24 February 2021
The warmed heart
In this second article about what makes a Methodist a Methodist, the Revd Richard Teal considers the warmed heart. You can read the first article in the series here.
John Wesley had been piously brought up by his devout parents and he followed them in the Christian way. He was ordained as a priest in the Church of England. In 1725 while in Oxford he made a solemn vow to devote himself wholly to God, in outward conduct and inward temper and he also strived to fulfil this throughout his life. Wesley’s Journal May 24th 1738 shows how he had to re-assess the whole previous 35 years of his life. His familiar words are often cited:
I went very unwillingly to a society in Aldersgate Street, where one was reading Luther’s preface to the Epistle to the Romans. About a quarter before nine, while he was describing the change which God works in the heart through faith in Christ, I felt my heart strangely warmed. I felt I did trust in Christ, Christ alone for salvation; and an assurance was given me that he had taken away my sins, even mine, and saved me from the law of sin and death.
Notice how Wesley went ‘’very unwillingly’’ to Aldersgate Street. He had come back from America in 1737 profoundly depressed. To Wesley it was the exposition of scripture which spoke to his condition: ‘’one was reading Luther’s preface to the Epistle to the Romans’’ that the moment of release came for him and the joy of the gospel broke through. Methodist scholars differ in their assessment of what that experience of John Wesley on 24th May 1738, really was. Traditionally it is seen as his conversion. Others see it as an experience of assurance of faith, still others as fullness of the Spirit; yet others as the completion of something which began in earlier years. Whatever it was, it was very significant for John Wesley and it certainly shows that Methodists have a variety of understandings of how we become disciples and what it means to be a disciple of Jesus Christ.
John Wesley played great emphasis on reason and in this experience, he had to learn what his father had tried to tell him, how very few things of consequence in this world are decided by reason alone.
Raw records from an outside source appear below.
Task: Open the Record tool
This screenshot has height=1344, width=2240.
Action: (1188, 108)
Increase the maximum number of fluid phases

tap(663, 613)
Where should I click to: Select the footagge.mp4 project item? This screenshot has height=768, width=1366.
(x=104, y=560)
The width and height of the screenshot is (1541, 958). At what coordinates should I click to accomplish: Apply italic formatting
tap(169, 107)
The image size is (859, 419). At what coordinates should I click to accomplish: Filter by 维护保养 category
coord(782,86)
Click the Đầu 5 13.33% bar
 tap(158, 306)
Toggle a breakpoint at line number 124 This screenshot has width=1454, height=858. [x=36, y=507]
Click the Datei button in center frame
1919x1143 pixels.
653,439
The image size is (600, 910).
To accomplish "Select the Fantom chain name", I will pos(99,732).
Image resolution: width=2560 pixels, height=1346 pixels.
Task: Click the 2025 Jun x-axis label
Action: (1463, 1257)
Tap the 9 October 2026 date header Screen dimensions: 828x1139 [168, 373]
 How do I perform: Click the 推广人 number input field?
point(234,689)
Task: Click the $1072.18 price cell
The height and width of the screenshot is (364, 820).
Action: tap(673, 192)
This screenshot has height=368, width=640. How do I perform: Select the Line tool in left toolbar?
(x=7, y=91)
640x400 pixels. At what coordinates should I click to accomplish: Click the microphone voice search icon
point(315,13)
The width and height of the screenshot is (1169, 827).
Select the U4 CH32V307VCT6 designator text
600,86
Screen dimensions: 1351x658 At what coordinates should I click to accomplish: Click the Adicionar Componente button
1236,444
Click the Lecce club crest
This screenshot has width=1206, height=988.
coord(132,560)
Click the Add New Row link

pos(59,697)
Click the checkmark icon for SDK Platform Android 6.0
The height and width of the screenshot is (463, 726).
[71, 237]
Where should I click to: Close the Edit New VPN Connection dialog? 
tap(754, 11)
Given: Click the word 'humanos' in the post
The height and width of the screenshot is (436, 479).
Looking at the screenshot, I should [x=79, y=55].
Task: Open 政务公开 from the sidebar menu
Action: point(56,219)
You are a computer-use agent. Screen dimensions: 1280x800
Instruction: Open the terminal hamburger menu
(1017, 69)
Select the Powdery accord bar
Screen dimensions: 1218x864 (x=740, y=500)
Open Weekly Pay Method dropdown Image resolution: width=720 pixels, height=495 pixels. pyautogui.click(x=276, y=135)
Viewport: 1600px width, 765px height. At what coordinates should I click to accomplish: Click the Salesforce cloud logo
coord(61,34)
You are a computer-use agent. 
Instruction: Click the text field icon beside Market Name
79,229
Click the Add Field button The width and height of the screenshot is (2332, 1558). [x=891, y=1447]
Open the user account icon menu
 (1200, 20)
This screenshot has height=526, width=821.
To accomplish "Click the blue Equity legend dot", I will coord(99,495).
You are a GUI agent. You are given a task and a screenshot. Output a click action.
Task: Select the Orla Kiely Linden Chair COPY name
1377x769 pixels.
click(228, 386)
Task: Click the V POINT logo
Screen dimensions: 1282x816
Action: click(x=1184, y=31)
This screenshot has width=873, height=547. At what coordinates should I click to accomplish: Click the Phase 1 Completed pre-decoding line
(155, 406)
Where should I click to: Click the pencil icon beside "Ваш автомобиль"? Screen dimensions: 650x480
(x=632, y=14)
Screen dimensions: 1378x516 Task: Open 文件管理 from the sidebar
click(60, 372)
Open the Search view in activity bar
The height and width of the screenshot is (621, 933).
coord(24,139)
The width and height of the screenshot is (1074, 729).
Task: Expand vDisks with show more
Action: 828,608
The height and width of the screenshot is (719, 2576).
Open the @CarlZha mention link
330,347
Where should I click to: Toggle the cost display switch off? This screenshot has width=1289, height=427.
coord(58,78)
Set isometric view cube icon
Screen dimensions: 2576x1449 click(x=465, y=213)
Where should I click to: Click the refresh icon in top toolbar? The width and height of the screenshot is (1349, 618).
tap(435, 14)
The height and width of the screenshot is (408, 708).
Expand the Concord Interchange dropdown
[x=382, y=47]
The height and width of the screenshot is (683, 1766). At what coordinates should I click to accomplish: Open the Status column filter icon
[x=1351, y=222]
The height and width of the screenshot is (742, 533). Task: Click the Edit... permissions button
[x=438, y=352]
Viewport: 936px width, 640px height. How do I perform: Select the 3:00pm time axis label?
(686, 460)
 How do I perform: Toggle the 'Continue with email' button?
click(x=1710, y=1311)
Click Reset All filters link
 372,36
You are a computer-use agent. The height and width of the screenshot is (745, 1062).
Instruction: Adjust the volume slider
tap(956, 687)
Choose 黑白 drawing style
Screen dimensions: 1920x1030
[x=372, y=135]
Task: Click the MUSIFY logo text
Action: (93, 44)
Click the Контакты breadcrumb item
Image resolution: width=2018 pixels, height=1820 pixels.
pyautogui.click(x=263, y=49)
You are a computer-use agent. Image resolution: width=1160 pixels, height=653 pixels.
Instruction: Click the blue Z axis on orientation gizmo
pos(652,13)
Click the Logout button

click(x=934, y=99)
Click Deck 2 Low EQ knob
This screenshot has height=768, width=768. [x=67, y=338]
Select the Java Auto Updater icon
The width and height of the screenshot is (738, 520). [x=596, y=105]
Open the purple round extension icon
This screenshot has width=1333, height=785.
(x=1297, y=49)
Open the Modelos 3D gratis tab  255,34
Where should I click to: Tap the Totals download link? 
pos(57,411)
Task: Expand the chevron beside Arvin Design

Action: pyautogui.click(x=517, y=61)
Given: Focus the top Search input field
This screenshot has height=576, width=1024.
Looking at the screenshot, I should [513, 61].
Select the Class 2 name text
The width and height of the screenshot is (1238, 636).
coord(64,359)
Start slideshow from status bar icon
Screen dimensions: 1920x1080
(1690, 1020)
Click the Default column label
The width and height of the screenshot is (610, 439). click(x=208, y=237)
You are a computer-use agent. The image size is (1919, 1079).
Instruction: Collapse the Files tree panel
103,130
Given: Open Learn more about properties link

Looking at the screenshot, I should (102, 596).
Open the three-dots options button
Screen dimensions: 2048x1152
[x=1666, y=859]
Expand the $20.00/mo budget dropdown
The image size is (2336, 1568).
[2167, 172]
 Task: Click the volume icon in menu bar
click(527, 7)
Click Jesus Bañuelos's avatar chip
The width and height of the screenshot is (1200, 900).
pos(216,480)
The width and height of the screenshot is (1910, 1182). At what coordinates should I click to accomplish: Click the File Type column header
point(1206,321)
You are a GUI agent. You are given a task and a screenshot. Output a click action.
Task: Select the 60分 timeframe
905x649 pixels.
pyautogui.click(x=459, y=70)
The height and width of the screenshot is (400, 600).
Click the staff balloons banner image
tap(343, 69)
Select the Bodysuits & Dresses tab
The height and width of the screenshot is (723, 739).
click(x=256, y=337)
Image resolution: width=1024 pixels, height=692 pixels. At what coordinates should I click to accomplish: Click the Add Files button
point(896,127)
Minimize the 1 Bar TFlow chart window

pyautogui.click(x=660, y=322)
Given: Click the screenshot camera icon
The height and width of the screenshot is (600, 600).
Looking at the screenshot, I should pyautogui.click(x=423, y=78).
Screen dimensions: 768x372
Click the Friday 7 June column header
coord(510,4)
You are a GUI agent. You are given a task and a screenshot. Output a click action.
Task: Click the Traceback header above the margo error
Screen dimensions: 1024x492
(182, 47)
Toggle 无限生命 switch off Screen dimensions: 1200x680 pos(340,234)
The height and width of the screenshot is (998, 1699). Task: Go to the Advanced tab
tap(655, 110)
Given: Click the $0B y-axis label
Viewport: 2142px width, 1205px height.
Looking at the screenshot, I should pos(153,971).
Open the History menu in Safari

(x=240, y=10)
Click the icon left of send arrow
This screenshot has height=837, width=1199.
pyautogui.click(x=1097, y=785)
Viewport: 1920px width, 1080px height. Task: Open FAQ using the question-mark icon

He came to see that no one can come to faith by reason alone. He came to realise and it was hard for him that all his willing and striving could not put him right with God. It was as the Moravians and Luther had taught him: ‘A person is not justified by works of the law, but through faith in Jesus Christ’ (Galatians 2 v 16).
We do need to note that when Wesley refers to the ‘heart strangely warmed’ he is not talking just about emotion. Deep religious feelings were no doubt involved; but when Wesley used the word ‘heart’ he used it in a biblical sense, to denote the central core of a person—mind, will and feeling. It invites a person to offer every part of themselves to God-the whole person.
At Aldersgate Street, Wesley’s heart was made new. He acknowledged that before 1738 he had only ‘’the faith of a servant’’ afterwards he had ‘’the faith of a son’’. May 24th did not give him complete peace and joy for he still had to contend with doubts and darkness yet he received great gifts in that night’s encounter with the living Christ. He knew a deepened experience of forgiveness; an assurance of faith and a new personal freedom. These gifts not only changed his inner life, but transformed his ministry. What does the warmed heart mean for you?